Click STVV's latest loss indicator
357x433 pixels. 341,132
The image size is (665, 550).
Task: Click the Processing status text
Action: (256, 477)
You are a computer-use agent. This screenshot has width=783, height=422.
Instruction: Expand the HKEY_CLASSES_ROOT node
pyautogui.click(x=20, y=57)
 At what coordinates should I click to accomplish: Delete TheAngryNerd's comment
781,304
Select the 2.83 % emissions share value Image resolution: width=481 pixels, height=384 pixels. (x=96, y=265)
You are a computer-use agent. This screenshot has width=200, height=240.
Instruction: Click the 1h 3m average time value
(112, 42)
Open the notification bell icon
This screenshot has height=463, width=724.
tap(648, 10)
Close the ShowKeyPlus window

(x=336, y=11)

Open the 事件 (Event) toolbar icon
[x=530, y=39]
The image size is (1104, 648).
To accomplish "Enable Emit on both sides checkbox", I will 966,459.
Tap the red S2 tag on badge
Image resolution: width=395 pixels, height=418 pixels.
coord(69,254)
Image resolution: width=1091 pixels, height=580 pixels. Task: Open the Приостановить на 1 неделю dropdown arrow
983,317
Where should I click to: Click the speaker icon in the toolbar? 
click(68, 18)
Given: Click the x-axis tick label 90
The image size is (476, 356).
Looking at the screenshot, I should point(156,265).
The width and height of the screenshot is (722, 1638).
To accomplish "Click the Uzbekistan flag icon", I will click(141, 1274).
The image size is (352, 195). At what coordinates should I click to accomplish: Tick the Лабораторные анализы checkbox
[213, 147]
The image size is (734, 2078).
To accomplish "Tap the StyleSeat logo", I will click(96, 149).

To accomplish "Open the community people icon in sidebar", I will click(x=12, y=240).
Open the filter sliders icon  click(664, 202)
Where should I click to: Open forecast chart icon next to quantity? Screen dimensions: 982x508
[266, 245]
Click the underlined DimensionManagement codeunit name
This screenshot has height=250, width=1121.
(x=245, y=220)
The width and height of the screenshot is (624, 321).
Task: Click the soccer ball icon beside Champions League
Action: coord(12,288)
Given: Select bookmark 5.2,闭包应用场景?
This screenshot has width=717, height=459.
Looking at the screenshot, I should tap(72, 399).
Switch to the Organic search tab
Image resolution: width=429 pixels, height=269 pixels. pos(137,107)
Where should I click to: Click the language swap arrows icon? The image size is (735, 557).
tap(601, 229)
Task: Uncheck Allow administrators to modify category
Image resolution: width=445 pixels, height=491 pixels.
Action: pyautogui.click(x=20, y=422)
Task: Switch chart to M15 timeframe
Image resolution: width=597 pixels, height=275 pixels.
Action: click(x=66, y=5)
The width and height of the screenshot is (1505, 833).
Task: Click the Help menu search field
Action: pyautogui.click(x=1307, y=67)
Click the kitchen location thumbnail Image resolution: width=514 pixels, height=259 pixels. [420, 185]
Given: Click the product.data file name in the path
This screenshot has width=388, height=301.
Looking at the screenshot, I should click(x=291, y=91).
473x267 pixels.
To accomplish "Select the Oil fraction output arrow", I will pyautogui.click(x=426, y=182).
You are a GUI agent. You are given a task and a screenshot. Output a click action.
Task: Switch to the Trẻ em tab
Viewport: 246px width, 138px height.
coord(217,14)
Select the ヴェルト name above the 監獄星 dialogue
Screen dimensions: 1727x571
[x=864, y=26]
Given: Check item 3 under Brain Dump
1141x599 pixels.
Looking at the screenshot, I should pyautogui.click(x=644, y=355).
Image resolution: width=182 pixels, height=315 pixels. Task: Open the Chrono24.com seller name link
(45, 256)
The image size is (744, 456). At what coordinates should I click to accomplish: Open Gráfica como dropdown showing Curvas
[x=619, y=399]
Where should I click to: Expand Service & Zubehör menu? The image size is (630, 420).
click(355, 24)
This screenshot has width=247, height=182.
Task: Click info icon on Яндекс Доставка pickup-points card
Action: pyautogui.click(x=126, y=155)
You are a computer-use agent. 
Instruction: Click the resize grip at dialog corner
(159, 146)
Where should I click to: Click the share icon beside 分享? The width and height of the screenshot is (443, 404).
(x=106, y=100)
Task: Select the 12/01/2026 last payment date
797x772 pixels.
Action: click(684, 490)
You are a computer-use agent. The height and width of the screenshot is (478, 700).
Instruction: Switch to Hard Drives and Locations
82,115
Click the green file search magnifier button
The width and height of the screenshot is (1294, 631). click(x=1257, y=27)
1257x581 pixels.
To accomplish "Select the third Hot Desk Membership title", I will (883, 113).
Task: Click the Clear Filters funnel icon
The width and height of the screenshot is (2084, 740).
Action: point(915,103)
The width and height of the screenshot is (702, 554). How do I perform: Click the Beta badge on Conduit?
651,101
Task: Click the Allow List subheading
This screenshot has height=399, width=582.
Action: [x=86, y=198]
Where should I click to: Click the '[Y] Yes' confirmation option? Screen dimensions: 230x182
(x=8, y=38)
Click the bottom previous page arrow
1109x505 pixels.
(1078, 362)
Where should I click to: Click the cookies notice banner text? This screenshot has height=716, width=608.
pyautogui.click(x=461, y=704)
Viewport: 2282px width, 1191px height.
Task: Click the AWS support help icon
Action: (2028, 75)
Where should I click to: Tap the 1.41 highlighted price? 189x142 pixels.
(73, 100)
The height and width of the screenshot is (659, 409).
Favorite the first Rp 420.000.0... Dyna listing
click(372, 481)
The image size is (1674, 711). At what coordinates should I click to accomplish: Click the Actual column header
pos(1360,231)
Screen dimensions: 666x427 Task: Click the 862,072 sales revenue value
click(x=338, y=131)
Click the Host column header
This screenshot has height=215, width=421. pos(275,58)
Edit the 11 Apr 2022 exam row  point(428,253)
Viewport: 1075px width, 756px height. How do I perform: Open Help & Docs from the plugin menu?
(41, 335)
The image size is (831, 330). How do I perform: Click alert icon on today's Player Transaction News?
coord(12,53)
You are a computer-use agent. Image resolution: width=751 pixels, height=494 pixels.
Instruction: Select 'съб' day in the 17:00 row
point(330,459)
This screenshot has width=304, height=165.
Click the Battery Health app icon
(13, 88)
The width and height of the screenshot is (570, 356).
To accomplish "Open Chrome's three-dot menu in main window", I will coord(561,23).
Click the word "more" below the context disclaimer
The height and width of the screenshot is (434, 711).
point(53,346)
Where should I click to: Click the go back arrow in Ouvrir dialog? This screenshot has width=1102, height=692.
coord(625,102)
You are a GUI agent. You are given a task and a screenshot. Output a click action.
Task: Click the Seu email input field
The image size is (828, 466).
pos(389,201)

### What to do
Extract from the listing above the lines between the line containing "Select the 2.83" and the line containing "has width=200, height=240.", keeping both of those lines. Output nothing else.

### Written reply
Select the 2.83 % emissions share value Image resolution: width=481 pixels, height=384 pixels. (x=96, y=265)
You are a computer-use agent. This screenshot has width=200, height=240.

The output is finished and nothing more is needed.